### WHAT YOU NEED TO DO
When you retype the entries, keep each one exact and leave out the pictures.

(Stored data entries)
======

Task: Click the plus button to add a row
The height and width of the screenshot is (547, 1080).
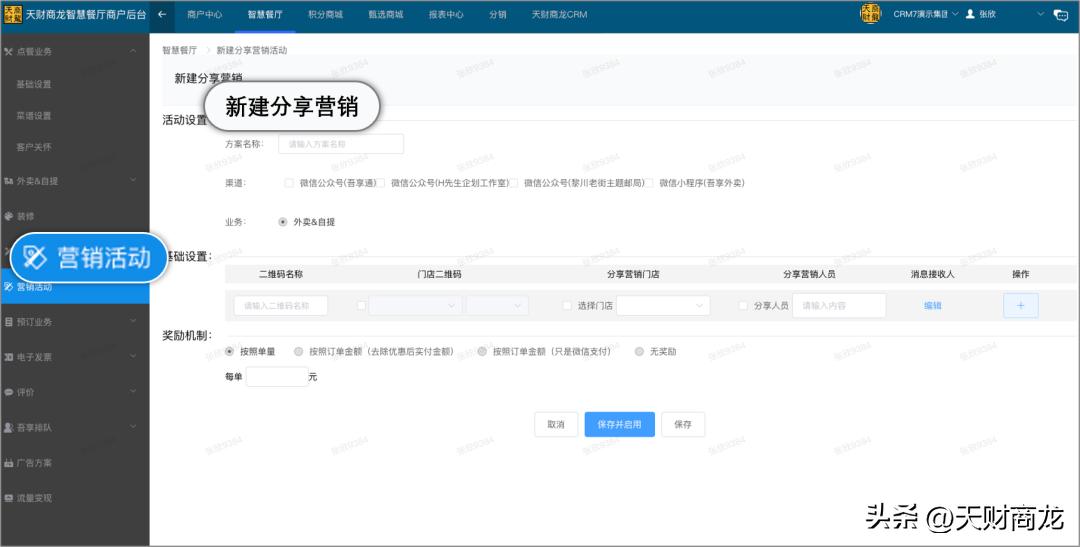Action: (1020, 306)
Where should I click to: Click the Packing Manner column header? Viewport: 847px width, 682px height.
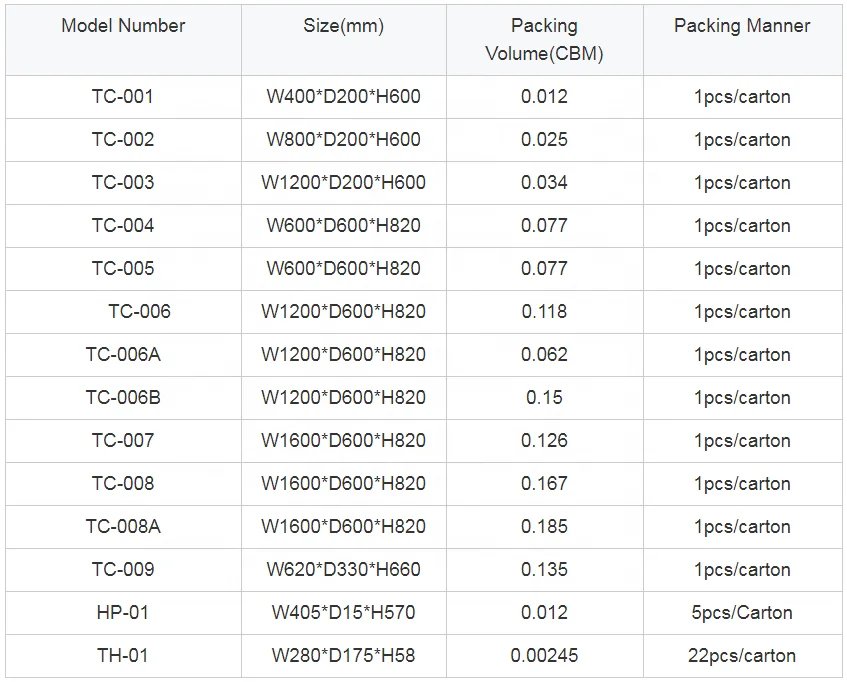[742, 26]
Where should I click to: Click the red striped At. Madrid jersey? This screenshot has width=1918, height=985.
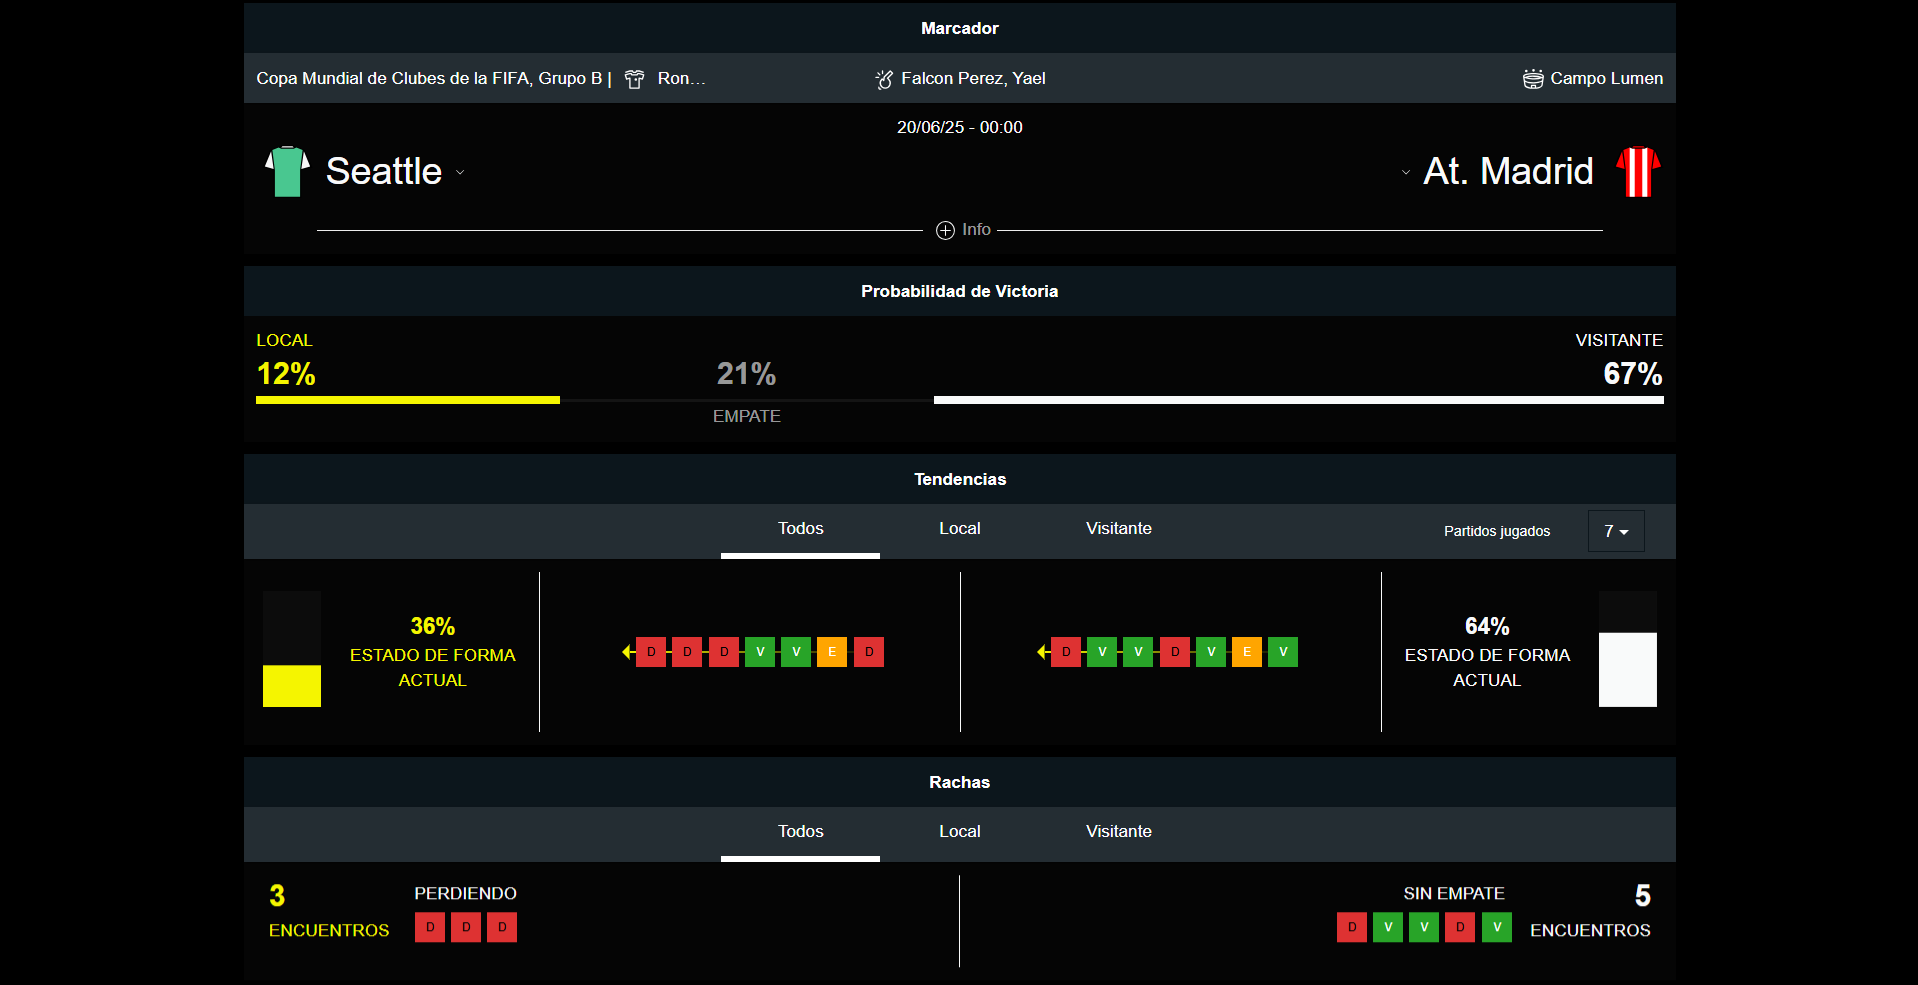1638,171
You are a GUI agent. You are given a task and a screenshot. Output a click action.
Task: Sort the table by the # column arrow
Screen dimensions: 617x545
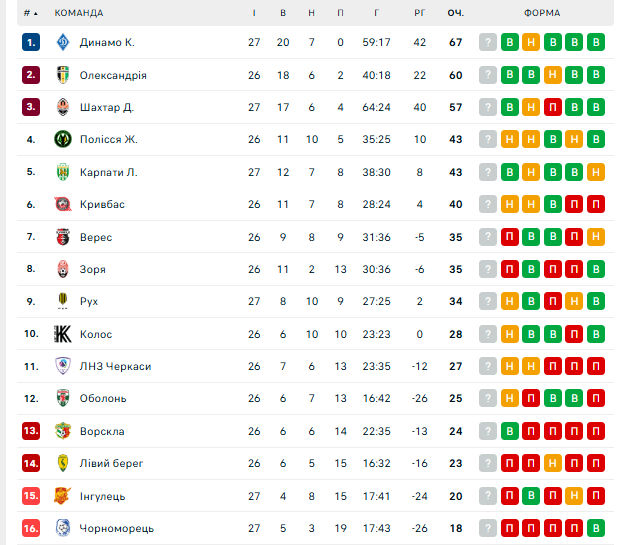[36, 13]
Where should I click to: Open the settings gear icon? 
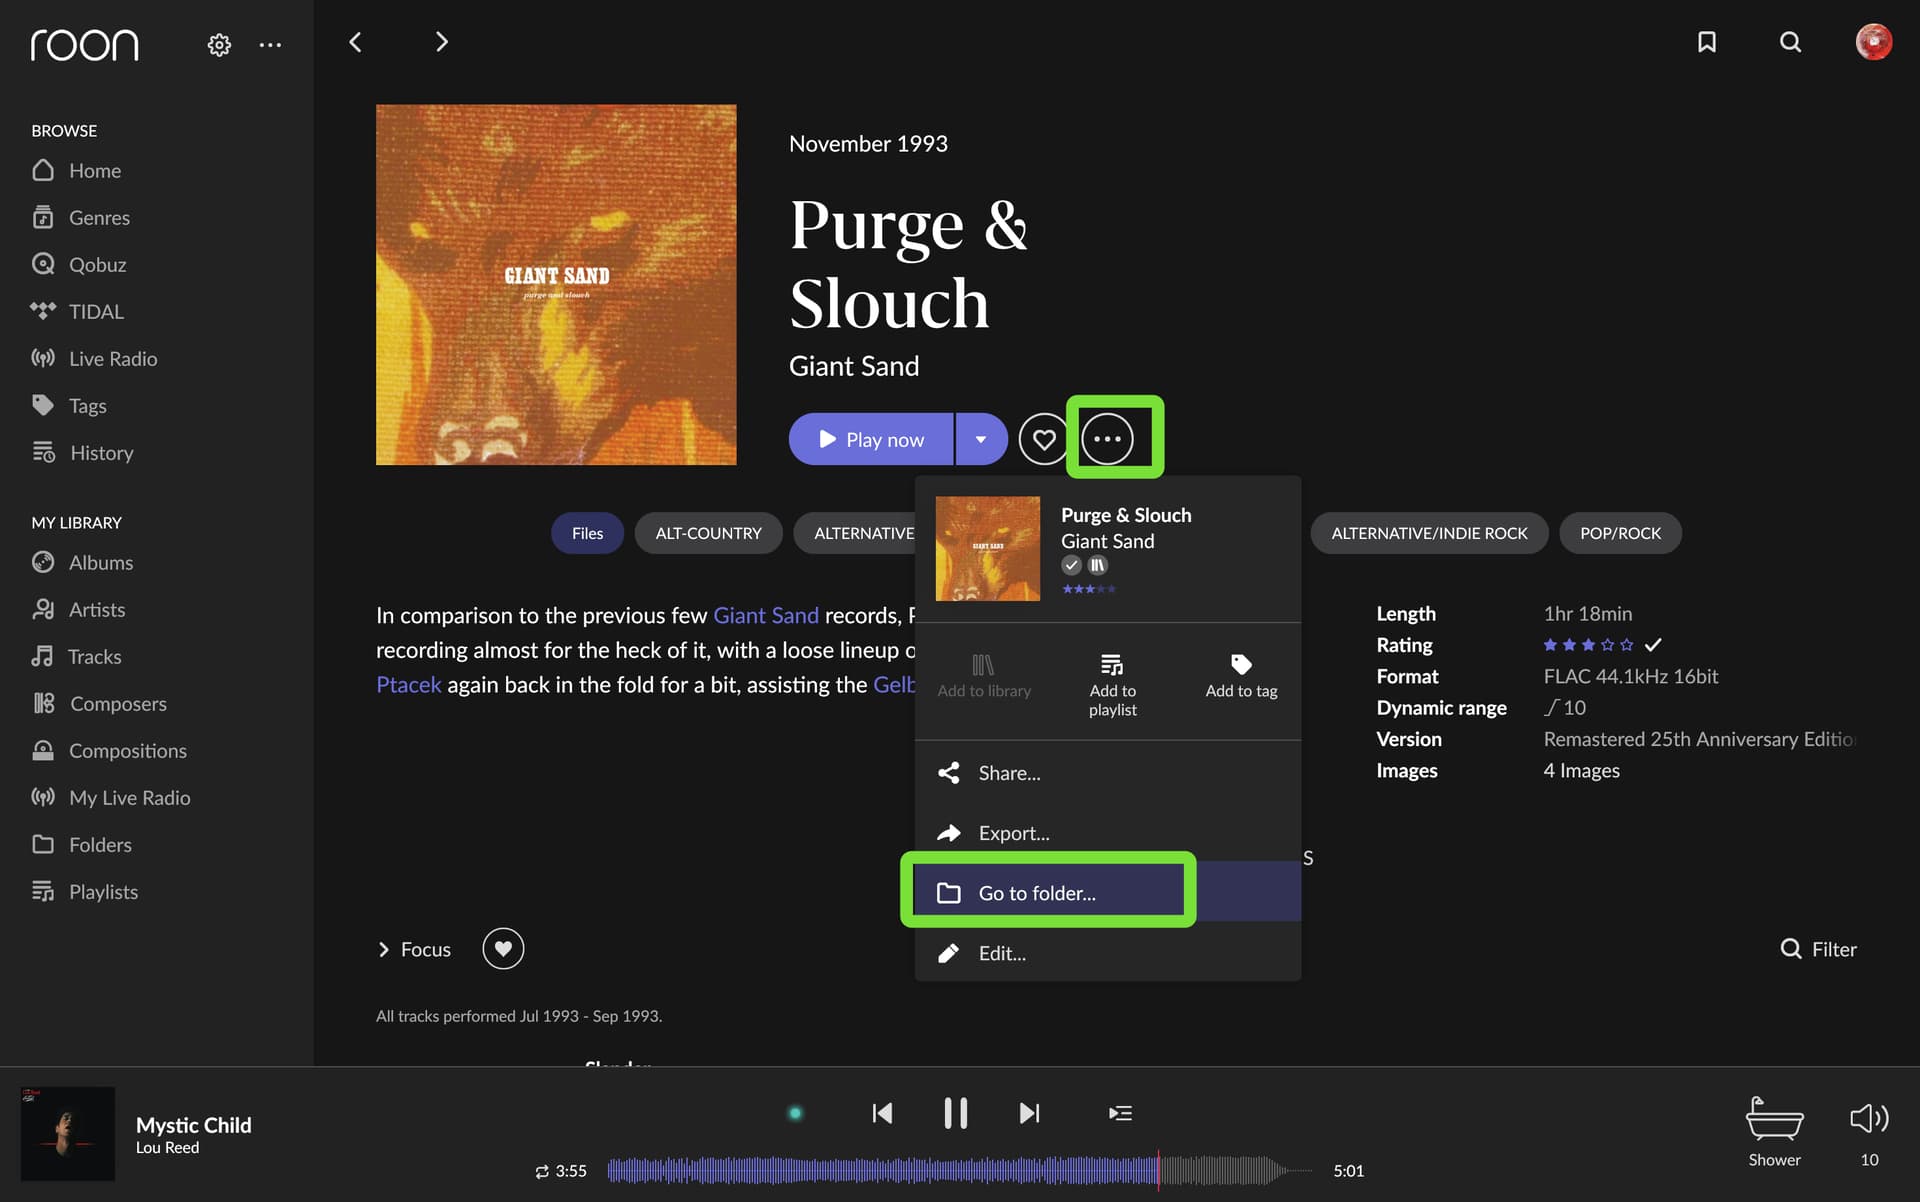[x=219, y=45]
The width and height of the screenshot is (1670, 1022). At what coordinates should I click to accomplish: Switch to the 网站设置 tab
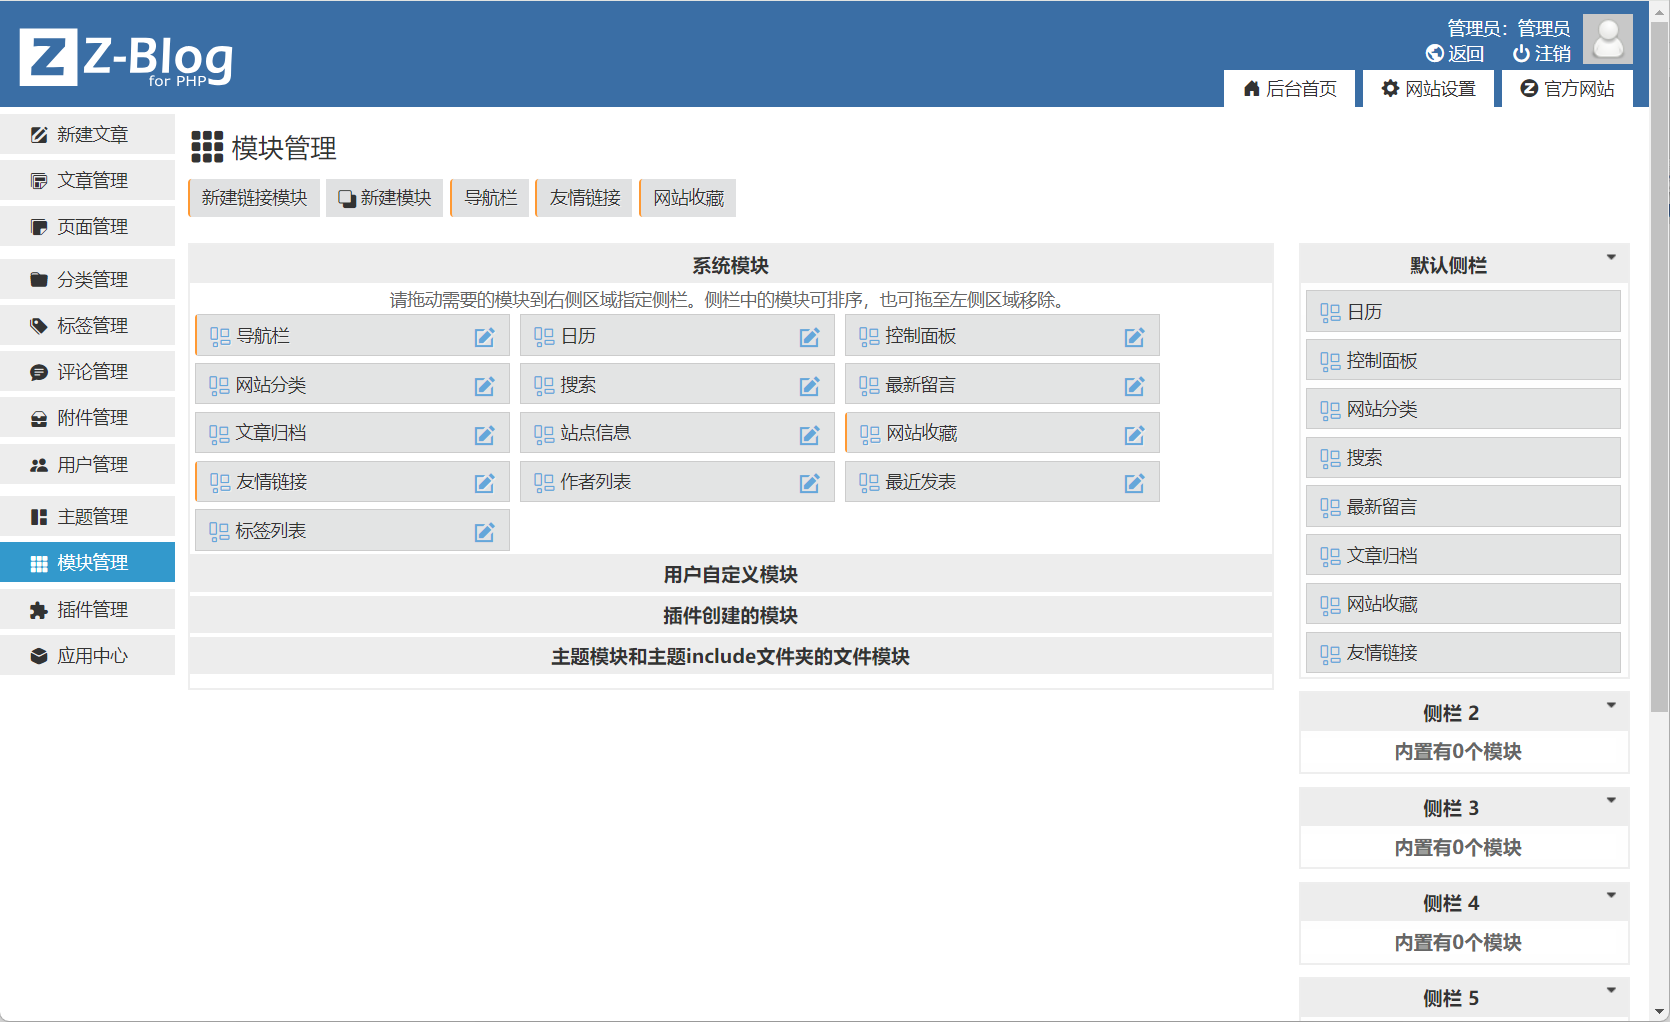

======

### EXERCISE OUTPUT
Task: Click the plus button to add a row
The height and width of the screenshot is (547, 1080).
Action: (1020, 306)
Where should I click to: Click the Packing Manner column header? Viewport: 847px width, 682px height.
[742, 26]
Where should I click to: Click the red striped At. Madrid jersey? This screenshot has width=1918, height=985.
1638,171
You are a GUI agent. You are given a task and a screenshot. Output a click action.
Task: Sort the table by the # column arrow
Screen dimensions: 617x545
[36, 13]
Where should I click to: Open the settings gear icon? 
[x=219, y=45]
The width and height of the screenshot is (1670, 1022). At what coordinates should I click to accomplish: Switch to the 网站设置 tab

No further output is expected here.